Expresso 27/1/2001
"Museu suspenso"
A colecção do Museu do Chiado ficará inacessível durante um ano
No Museu do Chiado encerrou há duas semanas a exposição Man Ray e já se anuncia para 2 de Fevereiro uma nova mostra temporária: «Live in your head. Conceito e experimentação na Grã-Bretanha. 1965-75» (traduzindo-se a primeira parte por «Vive na tua cabeça» ou «Viver na vossa cabeça»). Trata-se de uma revisão, e também reconstituição, de manifestações que se defenderam naqueles anos como renovadoras, apresentada na Whitechapel, instituição pública de Londres.
A mostra ocupará todo o espaço disponível do Museu, pelo que a colecção permanente continuará inacessível. A seguir, anuncia-se «Surrealismo em Portugal, 1934-1952», sob o duplo comissariado de Perfecto E. Quadrado e María Jesús Ávila, numa co-produção com o MEIAC de Badajoz, onde se poderá ver já de 9 de Março a 6 de Maio.
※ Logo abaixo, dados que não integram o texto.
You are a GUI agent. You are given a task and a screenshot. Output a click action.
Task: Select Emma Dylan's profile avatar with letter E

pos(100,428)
Mais uma vez todo o espaço do museu será ocupado, pelo que só em Outubro, ao cabo de um ano de ausência, será remontada a colecção histórica.
Entre finais de Junho e de Setembro de 2000, grande parte das galerias tinham estado ocupadas com a retrospectiva de Vespeira e, antes disso, as mostras Cristino da Silva e «Olhares Modernistas» tinham exigido a desmontagem de todo o panorama cronológico cuja exibição foi atribuída ao Museu do Chiado, herdeiro do antigo e decadente Museu Nacional de Arte Contemporânea, que se reinaugurou por ocasião da capital cultural lisboeta de 1994. A retrospectiva de Joaquim Rodrigo, em 1999-2000, já tinha provocado uma interrupção do funcionamento do museu enquanto tal. Mas então o levantamento da colecção podia ainda ser entendido como um acto de alerta ou de pressão quanto à necessidade de se ampliarem as instalações do Museu do Chiado.
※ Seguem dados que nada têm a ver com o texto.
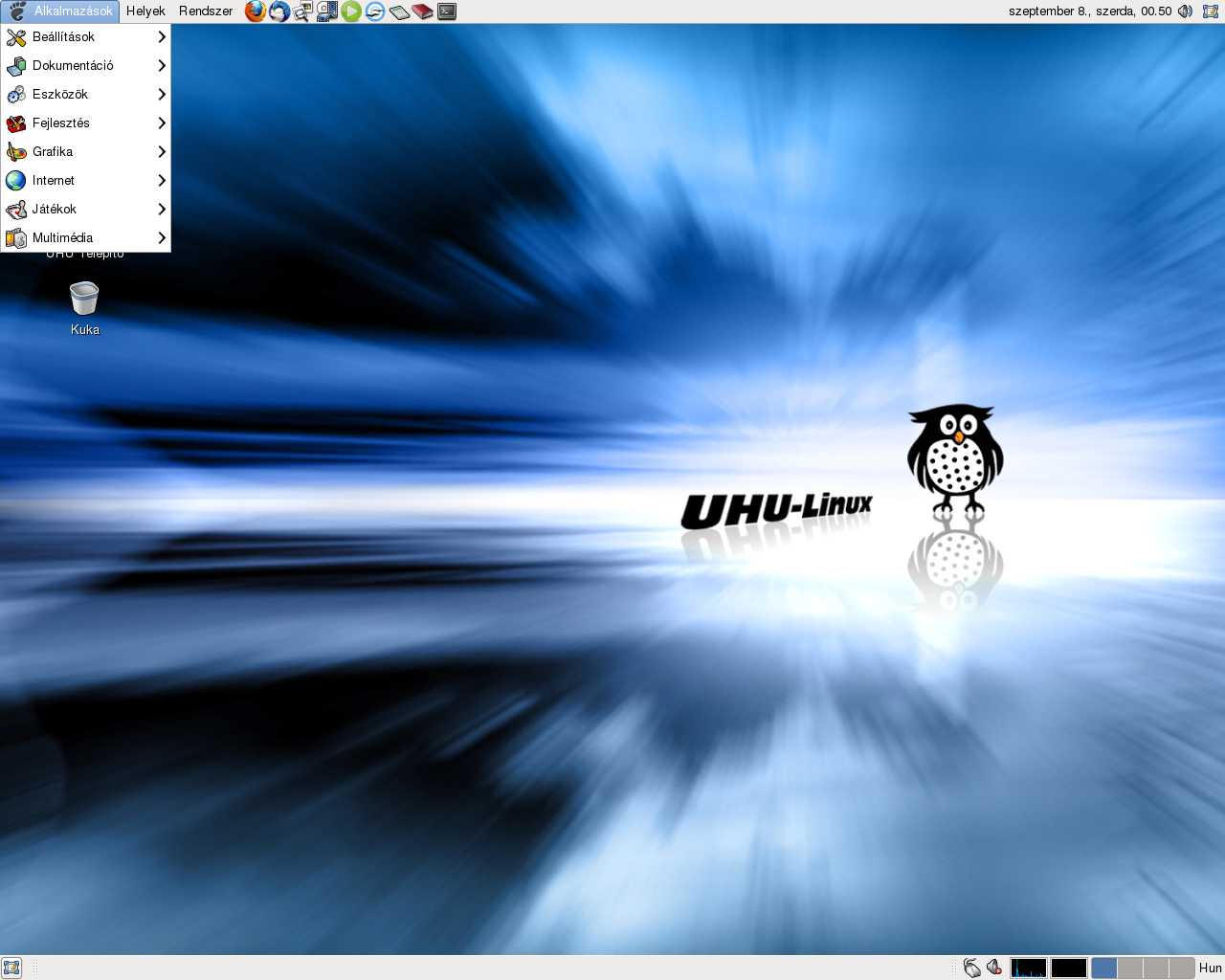Launch the Firefox browser from the panel
This screenshot has width=1225, height=980.
pos(255,11)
Agora, é ao longo de todo um ano lectivo que está inacessível aos interessados (estudantes, artistas, turistas, etc.) o acervo do único museu nacional que expõe (deveria expor) a arte portuguesa do século XIX, desde o romantismo, até mais de meados do século XX, incluindo a obra de Columbano, com que várias gerações de estudantes mantiveram algum convívio tido por estimulante. Admite-se que as receitas proporcionadas por certas mostras temporárias são compensadoras, mas esse é um argumento pouco credível.
Entretanto, o Centro de Arte Moderna da Fundação Gulbenkian, que encerrou em Novembro para expor o século XX brasileiro, não reabrirá antes de Maio. E o Museu Soares dos Reis, no Porto, depois de anos de obras e impasses de readaptação do edifício, só ficará acessível em Julho.
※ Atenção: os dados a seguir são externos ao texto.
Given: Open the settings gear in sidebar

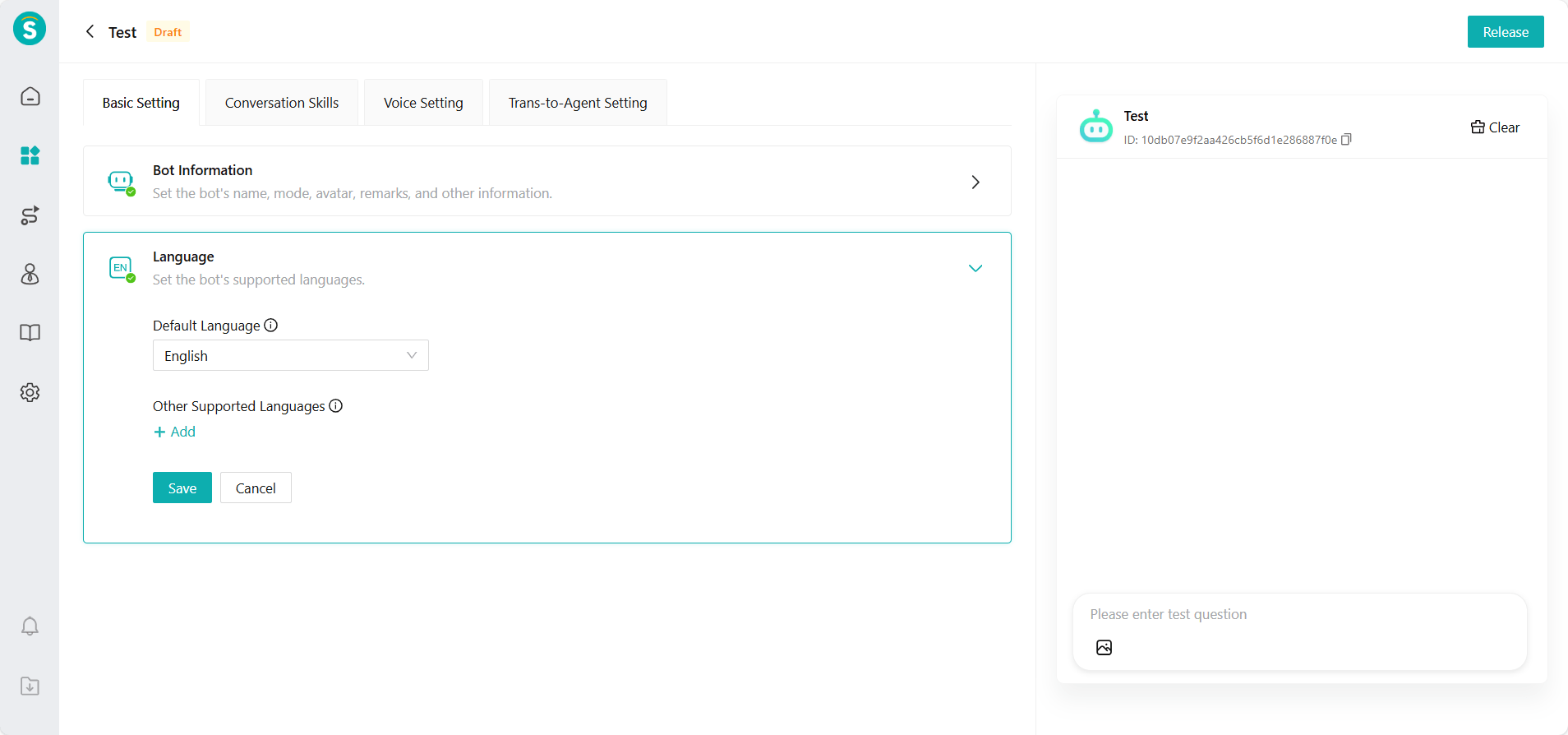Looking at the screenshot, I should pyautogui.click(x=30, y=392).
Está em questão saber-se, em Portugal, o que é um museu, para que serve e o que o distingue de uma galeria de exposições temporárias. Também convirá analisar se é credível defender políticas de aquisição intensificadas e aguardar doações de obras e espólios de artistas se a ideia de colecção não é consolidada pela sua acessibilidade permanente (renovável, eventualmente rotativa, etc.). E, se não é essencial mostrar e ampliar a colecção do Chiado, para quê prever a ampliação do edifício?
Entretanto, será oportuno perguntar como se coordenam as actividades dos diferentes organismos e as utilizações dos equipamentos do Estado, sabendo-se que o CCB se construiu para acolher projectos expositivos de várias procedências e que o Ministério possui a Galeria de Pintura do Rei D. Luís, no Palácio da Ajuda. A cooperação e co-produção entre instituições é habitual noutros países, em que os espaços não funcionam como quintas pessoais ou concessões a diferentes clientelas. Por exemplo, o Louvre faz as suas grandes exposições no Grand Palais - salvas as devidas proporções.